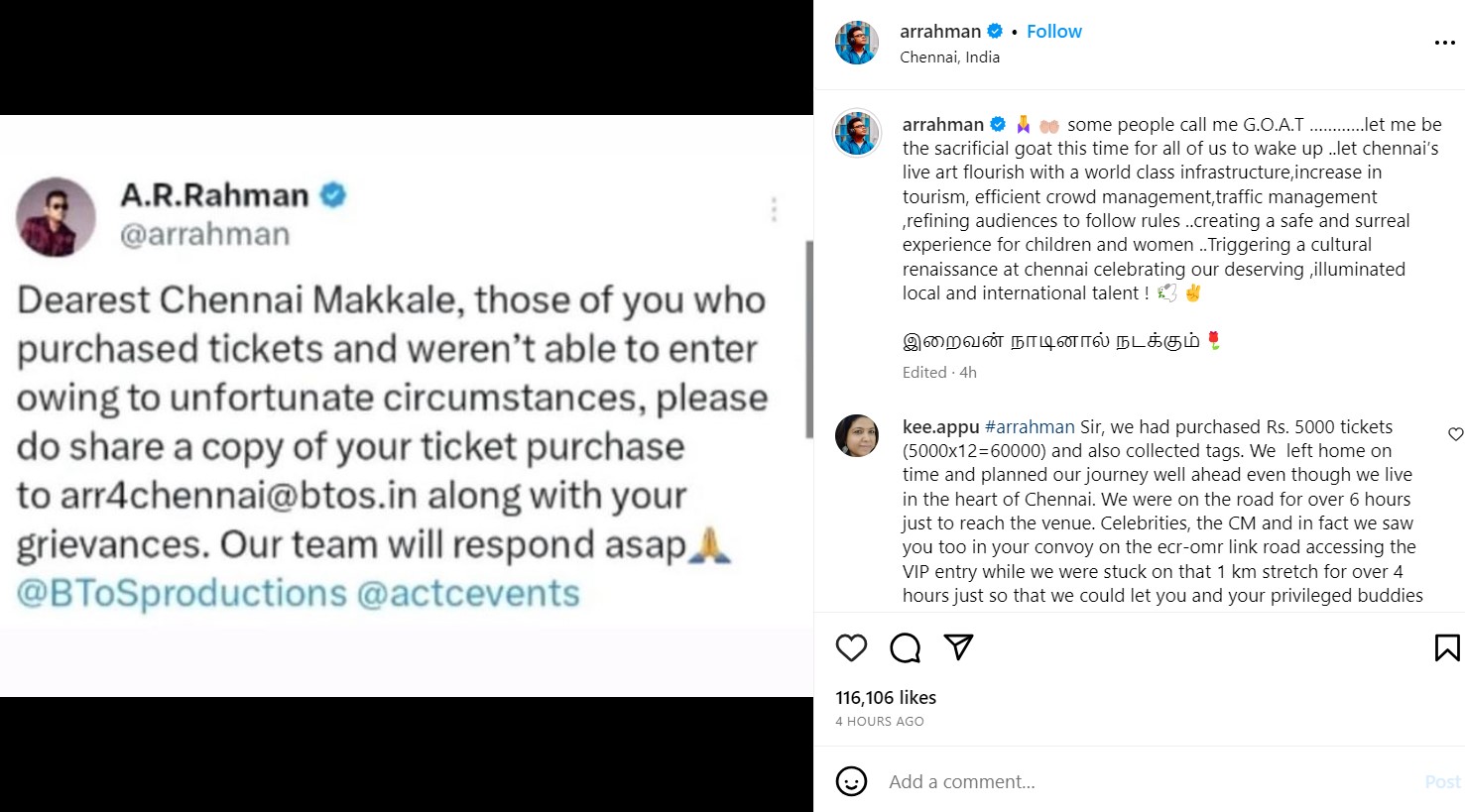Open the three-dot more options menu
The width and height of the screenshot is (1465, 812).
[x=1444, y=43]
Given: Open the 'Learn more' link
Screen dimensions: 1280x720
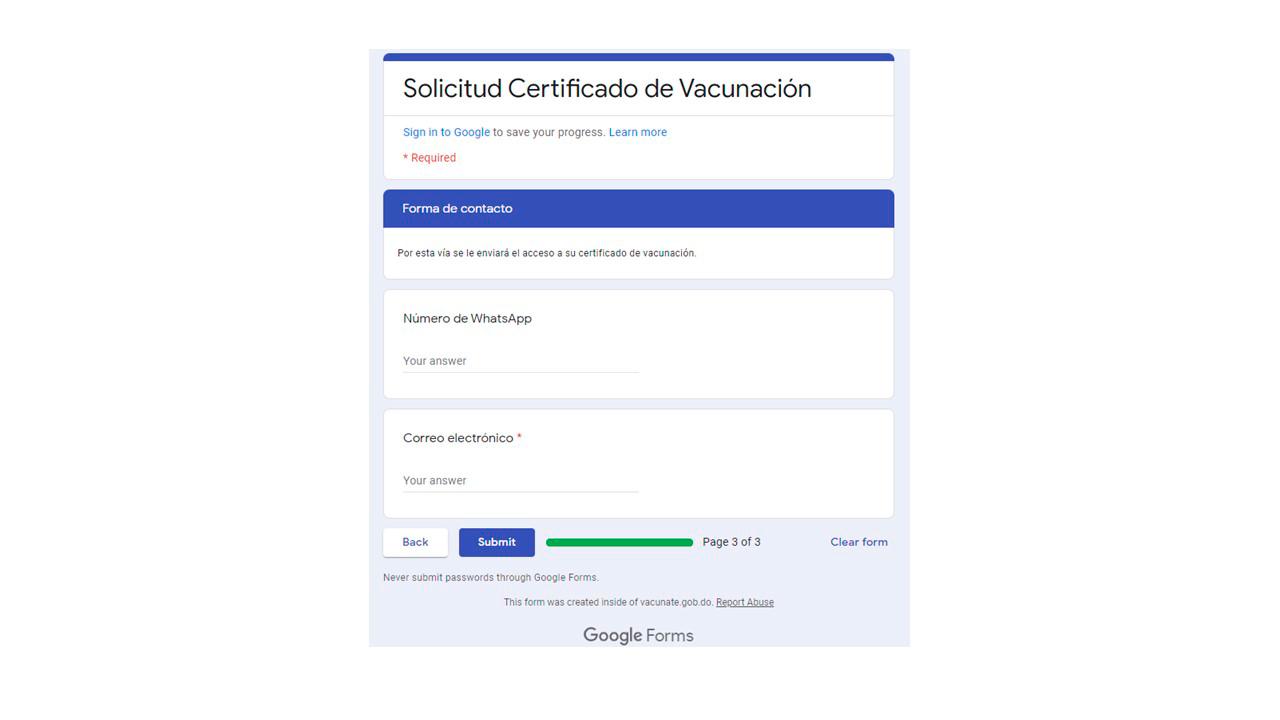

+---+

◆ **WHAT IS BEING ASKED**
Convert every line of the items above into a JSON list of strings, one string per line, leaving out blank lines. Leave the pictures out of the answer.

◆ **RESULT BELOW**
[
  "Open the three-dot more options menu",
  "The width and height of the screenshot is (1465, 812).",
  "[x=1444, y=43]",
  "Given: Open the 'Learn more' link",
  "Screen dimensions: 1280x720"
]